Il geologo Mario Tozzi ha riportato su un post social la pubblicazione di un nuovo studio dell'INGV sulla sismotettonica dello Stretto di Messina, sottolineando che i risultati mostrano una situazione «molto più complessa» di quanto finora ritenuto. INGV, Tozzi e lo studio sono al centro di un richiamo pubblico a riconsiderare il quadro geofisico dell'intero progetto coinvolto nella zona.
Lo studio, secondo quanto rilanciato da Tozzi, mette in evidenza la presenza di sistemi di faglie che interagiscono, significative complicazioni strutturali, una tettonica attiva e la distribuzione di fasce sismogenetiche. Questi elementi descrivono un assetto geodinamico meno semplice rispetto ai modelli precedenti e sollevano interrogativi sulla rappresentatività dei modelli di deformazione oggi adottati.

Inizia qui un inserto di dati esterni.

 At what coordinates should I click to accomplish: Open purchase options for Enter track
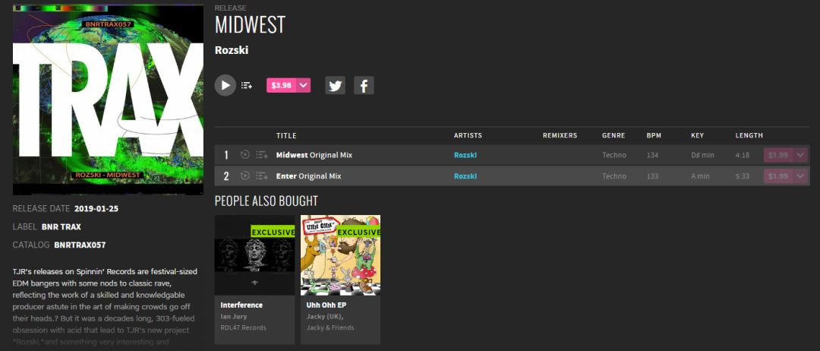point(801,176)
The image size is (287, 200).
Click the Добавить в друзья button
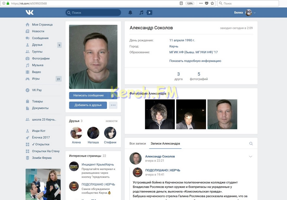pos(88,105)
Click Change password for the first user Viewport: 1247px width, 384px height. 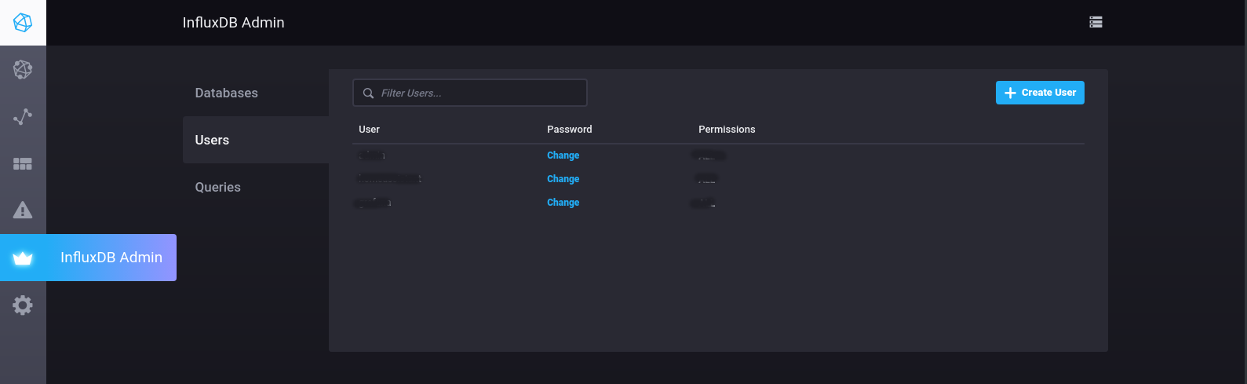click(x=563, y=155)

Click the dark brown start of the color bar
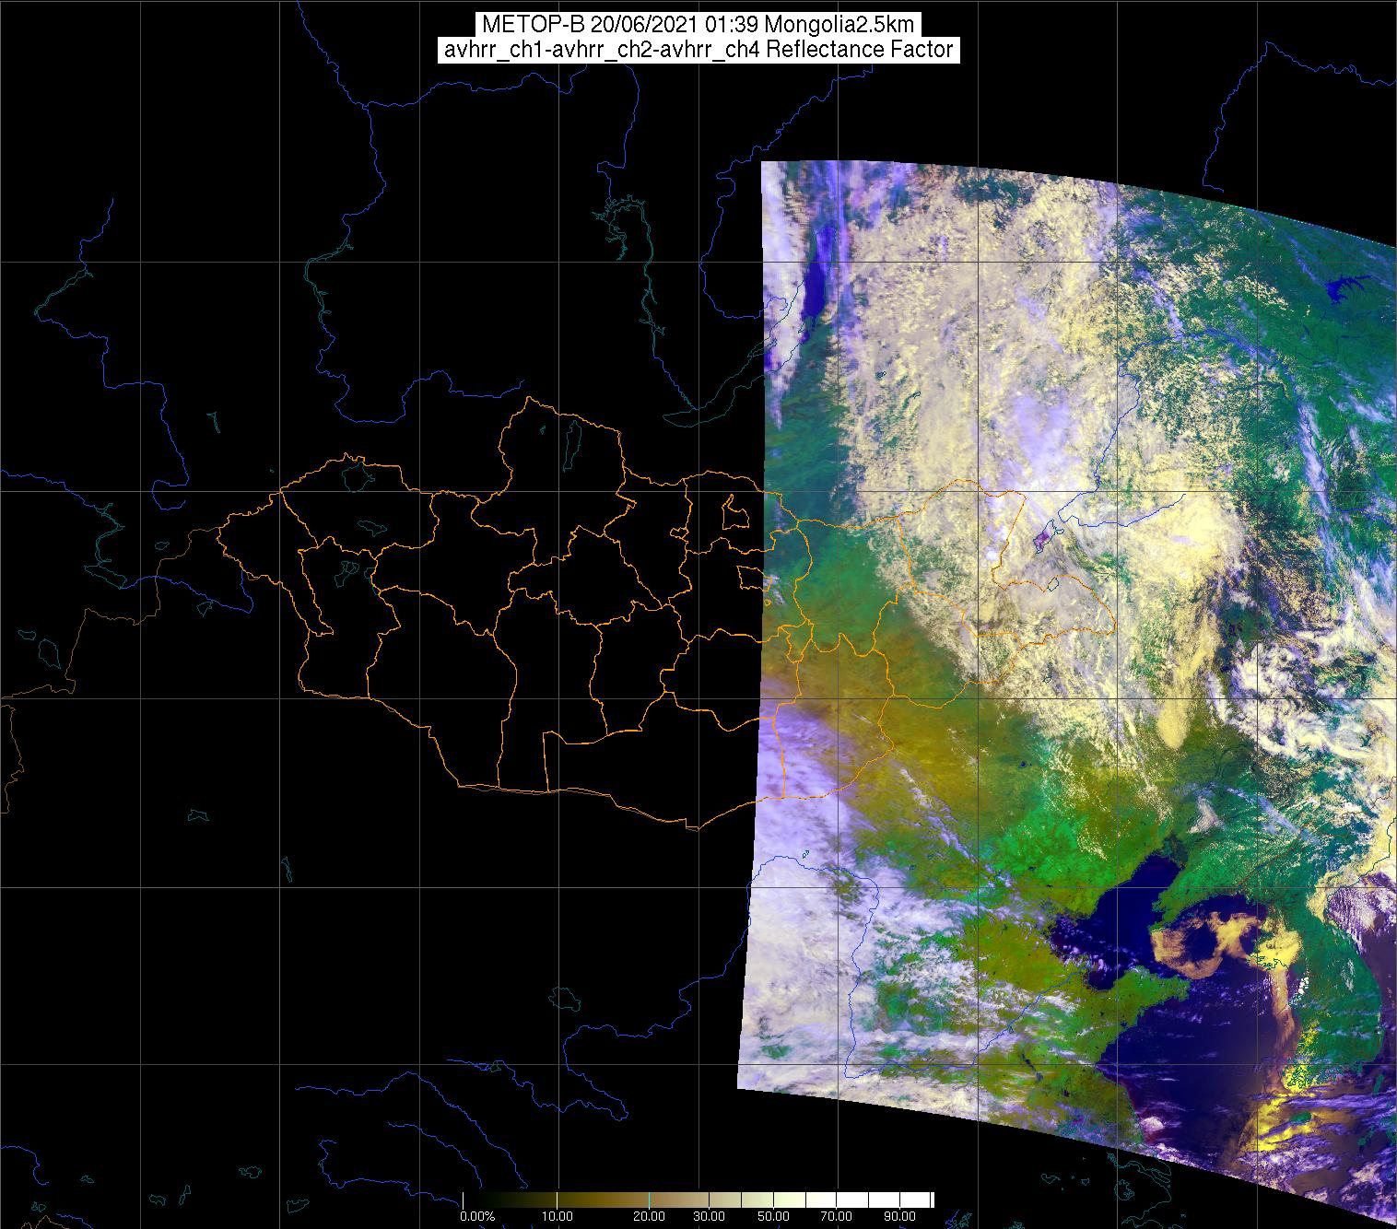click(468, 1200)
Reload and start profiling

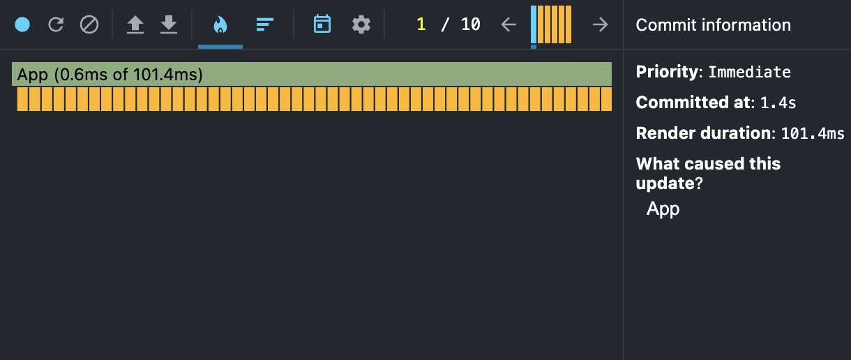56,25
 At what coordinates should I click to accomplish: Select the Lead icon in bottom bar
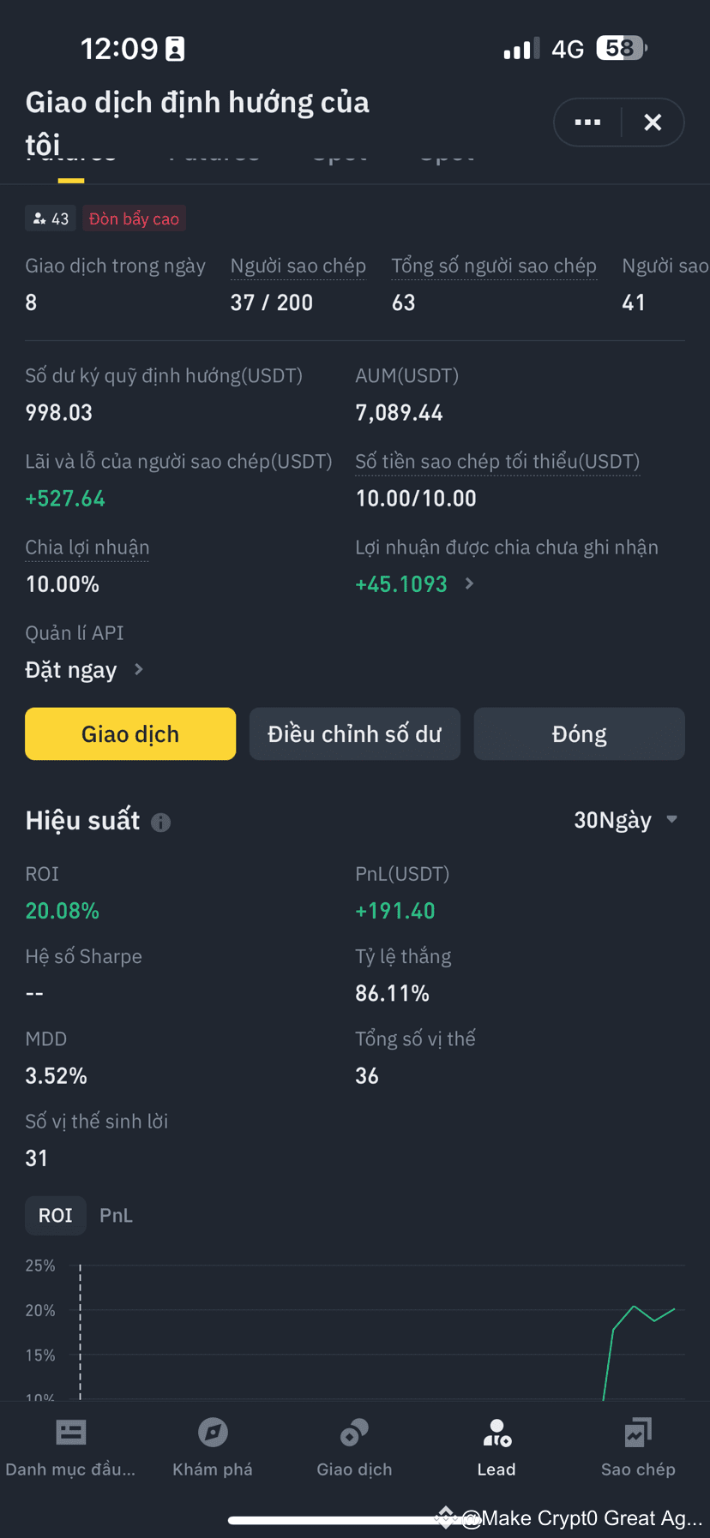click(x=496, y=1433)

Richieste tecniche e istanze della comunità scientifica
Tozzi ricorda di aver segnalato la necessità di studi più approfonditi già da alcuni anni e chiede ora che le evidenze dello studio vengano prese «nel giusto conto». Tra le richieste esplicite emergono: condurre un'analisi mesostrutturale a tappeto su migliaia di dati, rivedere i modelli di deformazione e integrare le osservazioni dei geologi professionisti. Nel post si fa riferimento alle istanze avanzate da nomi noti della geologia italiana, come Carlo Doglioni e Carlo Tansi, e a tutti coloro che hanno segnalato lacune e imprecisioni.
Secondo il commento di Tozzi, c'è tempo per questi approfondimenti: al momento non sembra possibile attingere a finanziamenti prima del 2028, mentre egli stesso ricorda che era stata promessa una prima pietra per l'estate 2024. Il contrasto tra la timeline promessa e la disponibilità effettiva di risorse finanziarie è evidenziato come fattore che potrebbe condizionare tempi e modalità dell'eventuale revisione progettuale.
Le implicazioni pratiche dello studio e delle richieste collegate riguardano la necessità di valutazioni più dettagliate della pericolosità sismica e della compatibilità del progetto con il quadro geotettonico emergente. Al centro del dibattito restano la trasparenza delle analisi, la verifica indipendente dei dati e la definizione di una tempistica condivisa per nuovi approfondimenti scientifici e decisioni amministrative.